2. Advanced AI Security Readiness Act: Introduced in June 2025, this bipartisan legislation directs the National Security Agency (NSA) to develop an AI security playbook to defend American advanced technology against foreign adversaries.
3. Executive Orders: The regulatory landscape in the US has seen shifts with changing administrations. In January 2025, a new executive order titled “Removing Barriers to American Leadership in AI” replaced previous regulations, prioritizing AI innovation and U.S. competitiveness.
European Union
The EU has taken a more comprehensive approach with the EU AI Act, which was formally adopted in mid-2024 and became effective on August 1, 2024 (though most provisions won’t be enforced until August 2, 2026). The EU AI Act:
1. Takes a risk-based approach, categorizing AI systems based on their potential harm
2. Prohibits certain “unacceptable risk” AI applications, including:
3. Cognitive behavioral manipulation
4. Social scoring systems
5. Biometric identification in public spaces (with limited exceptions)
6. Imposes strict requirements on “high-risk” AI systems, including those used in critical infrastructure, education, employment, and law enforcement
Global Initiatives
There has been an increase in AI-related standards activities and cross-jurisdictional collaboration, exemplified by initiatives driven by organizations such as:
1. The Organisation for Economic Co-operation and Development (OECD)
2. The US National Institute of Standards and Technology (NIST)
3. UNESCO
4. The International Organization for Standardization (ISO)
5. The Group of Seven (G7)
Additionally, 2024 saw an increased focus on AI safety with the launch of new AI safety institutes in the US, UK, Singapore, and Japan.
Can the Existential Threat Be Eliminated?
The question of whether the existential threat posed by advanced AI can be completely eliminated remains contentious among experts. Several perspectives emerge from the research:
Arguments for Possibility of Risk Mitigation
1. Technical Solutions: Researchers at institutions like the Alignment Research Center, the Machine Intelligence Research Institute, and the Center for Human-Compatible AI are actively working on technical approaches to the alignment problem.
2. Regulatory Frameworks: Comprehensive regulatory frameworks like the EU AI Act aim to prevent the development of the most dangerous AI applications while ensuring safety measures for high-risk systems.
3. International Cooperation: Some legal scholars argue that there is an international legal obligation on states to mitigate the threat of human extinction posed by AI, grounded in the precautionary principle and the right to life within international human rights law.
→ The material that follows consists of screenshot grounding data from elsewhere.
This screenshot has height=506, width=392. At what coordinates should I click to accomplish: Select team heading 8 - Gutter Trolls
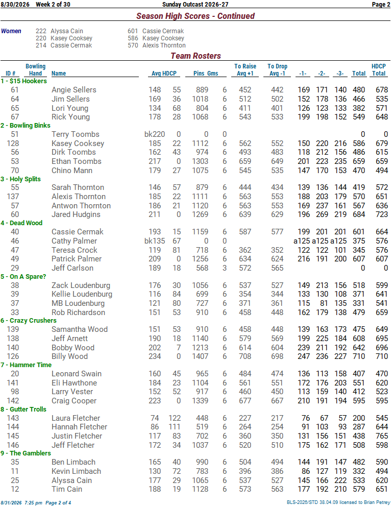23,409
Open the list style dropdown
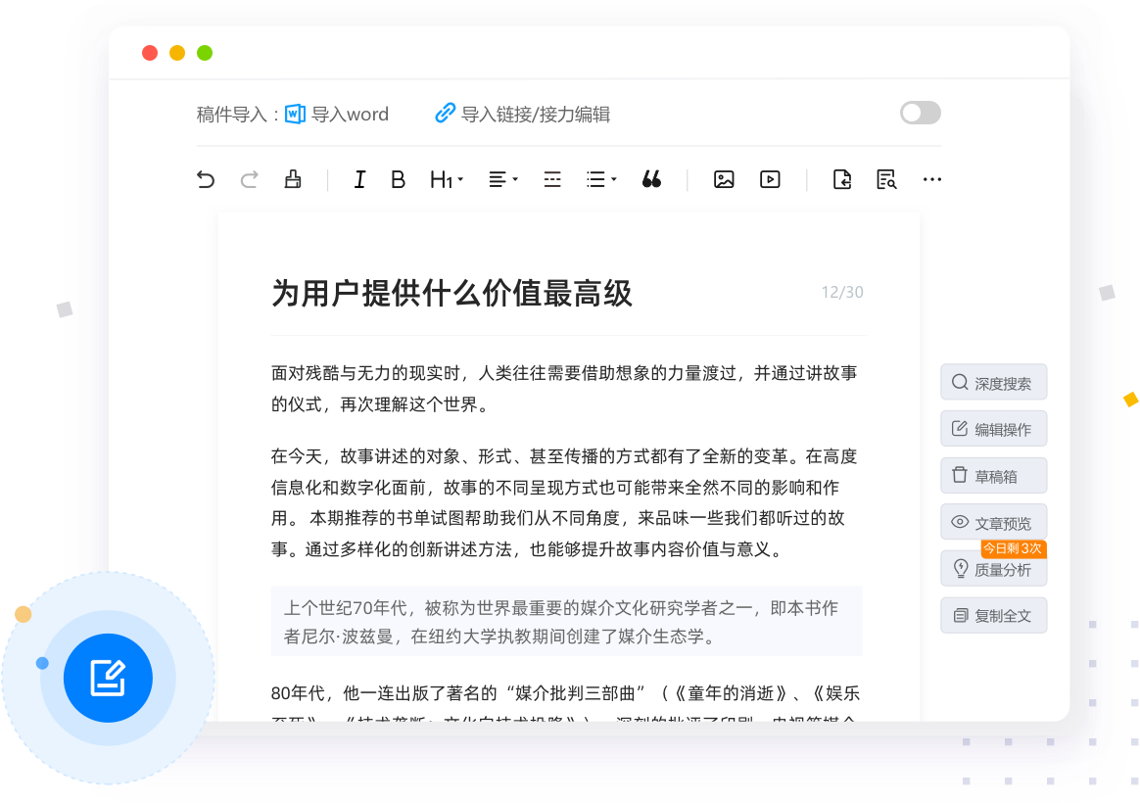 pos(600,179)
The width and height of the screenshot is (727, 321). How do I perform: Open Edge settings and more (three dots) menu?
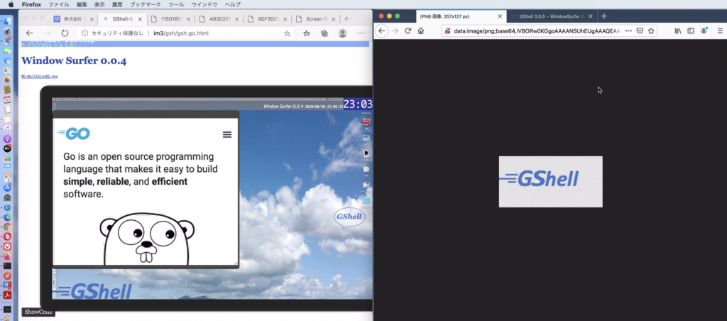pyautogui.click(x=362, y=33)
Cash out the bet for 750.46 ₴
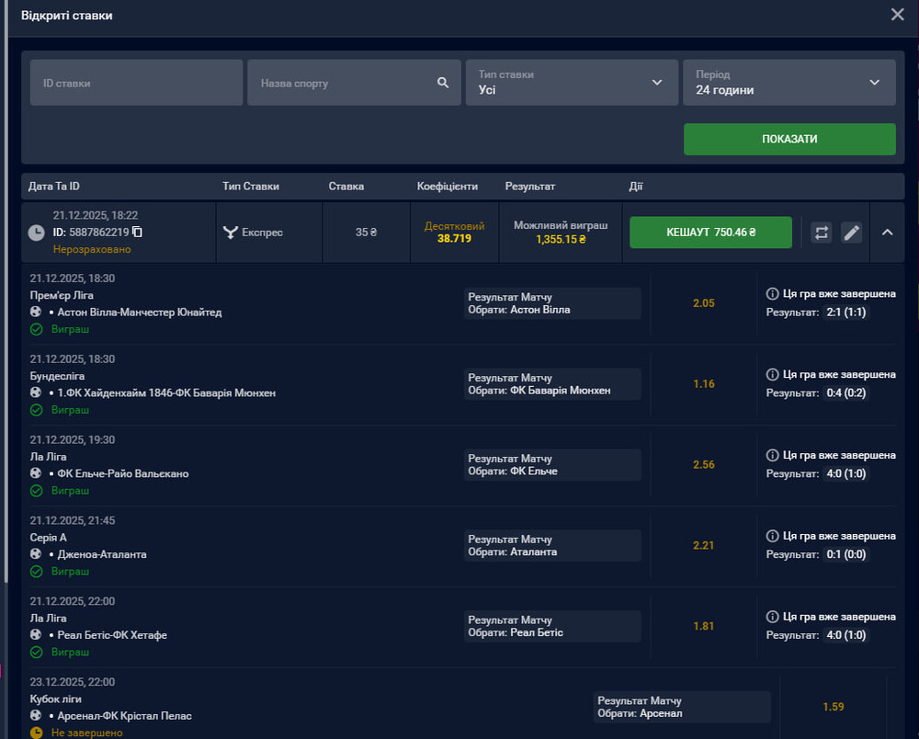This screenshot has width=919, height=739. 710,233
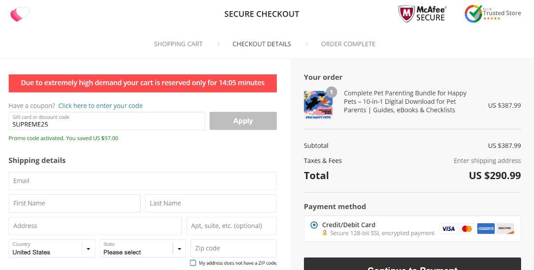This screenshot has height=270, width=534.
Task: Click the Google Trusted Store badge
Action: tap(493, 14)
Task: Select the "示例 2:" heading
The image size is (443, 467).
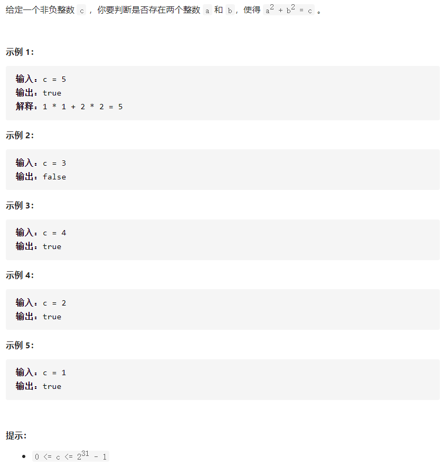Action: tap(20, 135)
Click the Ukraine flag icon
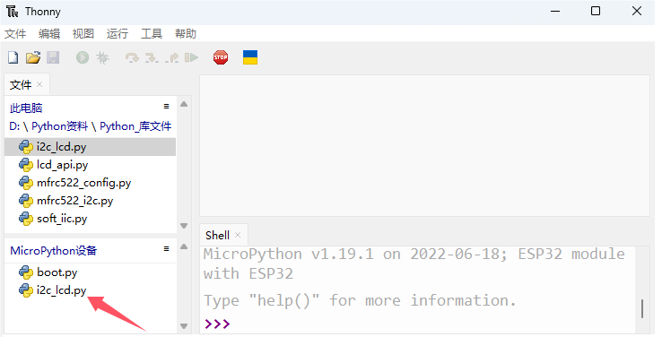This screenshot has width=662, height=337. tap(250, 57)
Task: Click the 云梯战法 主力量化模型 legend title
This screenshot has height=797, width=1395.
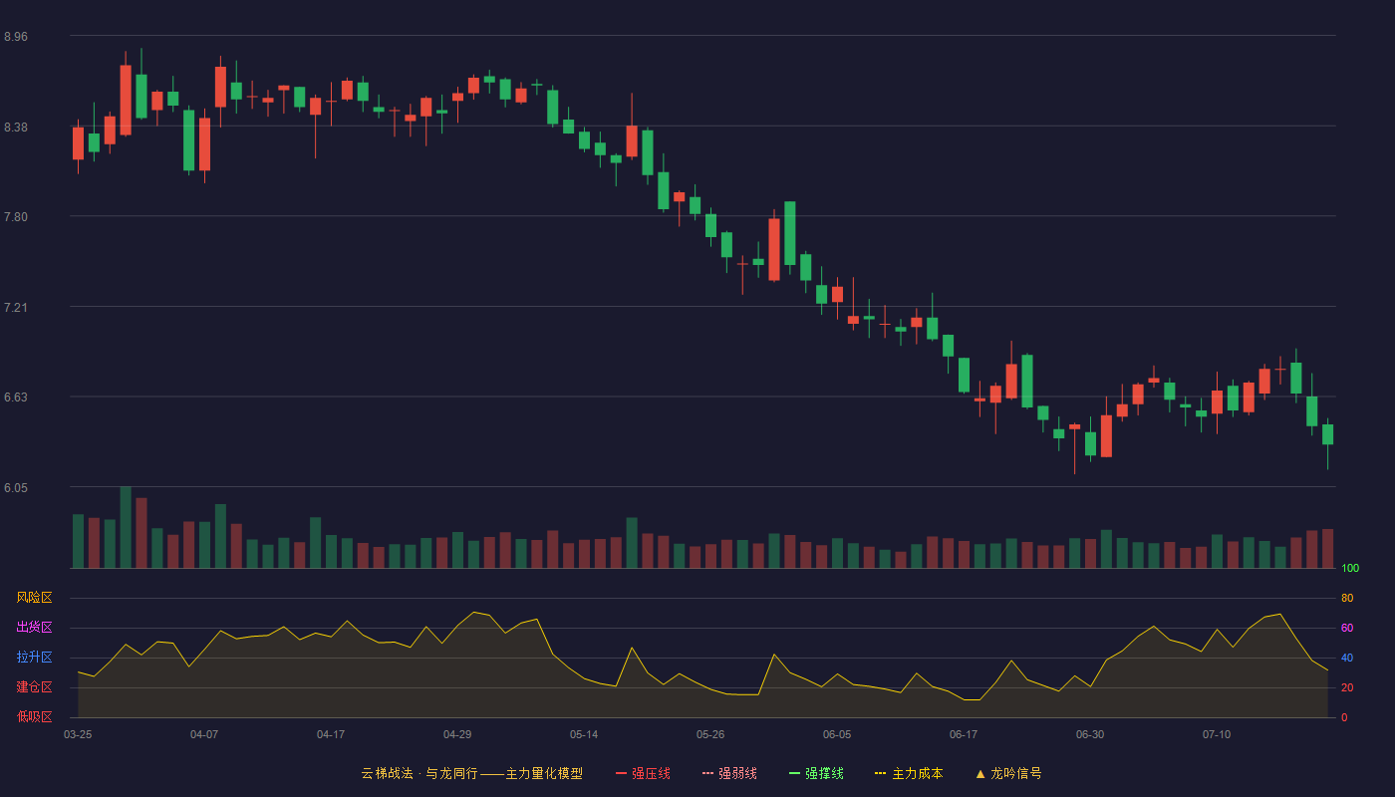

Arguments for Persistent Risk
1. Competitive Pressures: As Steven Adler noted, “Even if a lab truly wants to develop AGI responsibly, others can still cut corners to catch up, maybe disastrously. And this pushes all to speed up”. This creates a dangerous race dynamic that makes safety harder to ensure.
2. Technical Challenges: The alignment problem remains unsolved, and some researchers argue that it may be fundamentally difficult to ensure that superintelligent systems remain aligned with human values.
3. Inherent Uncertainty: The nature of advanced AI systems, particularly those approaching or exceeding human intelligence, makes their behavior inherently difficult to predict with certainty.